Lunch at your desk alone or shared with friends?
The researchers took a group of 32 women and had half share a meal with friends at a nearby restaurant, while the other half ate lunch alone at their desks. After the meals, the researchers had them perform a series of simple tasks, like matching shapes to buttons and recognising faces, to test their brains’ processing post-munching. Those who had gone out to eat showed reduced control over their cognitive functions.

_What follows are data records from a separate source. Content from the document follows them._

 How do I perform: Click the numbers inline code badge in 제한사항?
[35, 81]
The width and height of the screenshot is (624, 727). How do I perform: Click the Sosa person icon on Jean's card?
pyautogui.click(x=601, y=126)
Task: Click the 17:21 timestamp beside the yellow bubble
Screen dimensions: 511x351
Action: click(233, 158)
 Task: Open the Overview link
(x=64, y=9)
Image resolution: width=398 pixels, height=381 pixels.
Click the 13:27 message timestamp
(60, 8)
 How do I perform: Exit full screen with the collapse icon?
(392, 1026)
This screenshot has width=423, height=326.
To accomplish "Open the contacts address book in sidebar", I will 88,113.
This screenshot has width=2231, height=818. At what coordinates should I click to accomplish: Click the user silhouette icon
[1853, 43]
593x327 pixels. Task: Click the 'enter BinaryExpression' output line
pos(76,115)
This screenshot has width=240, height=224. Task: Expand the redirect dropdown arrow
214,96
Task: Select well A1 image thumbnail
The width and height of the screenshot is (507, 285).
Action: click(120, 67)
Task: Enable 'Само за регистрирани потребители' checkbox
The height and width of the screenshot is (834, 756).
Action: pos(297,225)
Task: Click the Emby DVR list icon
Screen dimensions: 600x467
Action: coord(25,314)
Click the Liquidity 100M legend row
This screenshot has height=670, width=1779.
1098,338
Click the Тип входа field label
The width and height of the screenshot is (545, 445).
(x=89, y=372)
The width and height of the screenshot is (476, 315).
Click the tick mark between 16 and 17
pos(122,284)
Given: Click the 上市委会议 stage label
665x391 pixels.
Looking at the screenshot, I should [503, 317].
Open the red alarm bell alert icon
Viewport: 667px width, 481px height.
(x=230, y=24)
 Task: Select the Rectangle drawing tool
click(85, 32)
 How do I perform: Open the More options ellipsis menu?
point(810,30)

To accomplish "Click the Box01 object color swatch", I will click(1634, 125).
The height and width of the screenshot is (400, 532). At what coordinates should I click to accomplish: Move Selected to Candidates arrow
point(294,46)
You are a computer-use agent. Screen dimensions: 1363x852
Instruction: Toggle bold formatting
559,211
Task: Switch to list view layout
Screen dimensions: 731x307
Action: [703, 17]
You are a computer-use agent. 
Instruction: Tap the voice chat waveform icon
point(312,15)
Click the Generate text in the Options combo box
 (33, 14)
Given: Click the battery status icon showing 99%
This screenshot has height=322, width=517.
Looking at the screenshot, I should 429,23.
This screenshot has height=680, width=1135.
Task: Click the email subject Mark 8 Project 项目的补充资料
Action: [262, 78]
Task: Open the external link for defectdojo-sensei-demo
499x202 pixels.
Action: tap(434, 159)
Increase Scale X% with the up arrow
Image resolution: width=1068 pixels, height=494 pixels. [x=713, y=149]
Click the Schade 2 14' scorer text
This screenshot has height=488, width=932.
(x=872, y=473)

The author of the study Werner Sommer, PhD, a professor of psychology at Humboldt-University at Berlin says that the chatter, music, movement, and even colours of eating at a restaurant are distracting: “The office meal keeps you on your toes a bit while the restaurant meal makes you more indifferent against your own errors—you don’t care so much about your errors after the restaurant. You’re in a liberal mood.”
Dr. Sommer’s advice is , “if you have a creative task for the day, a social lunch break outdoors can help refresh your mind and generate new ideas. But if you need to be focused and exact, lunching alone could keep you productive.”
So now we know that a rowdy lunch could distract us. There’s always a time and a place for that, but in our regular routine, let’s defer to the idea of getting away from our desks and finding a quiet space outside, in a park,
or a quieter area in the building somewhere. But, please let’s get away from those desks!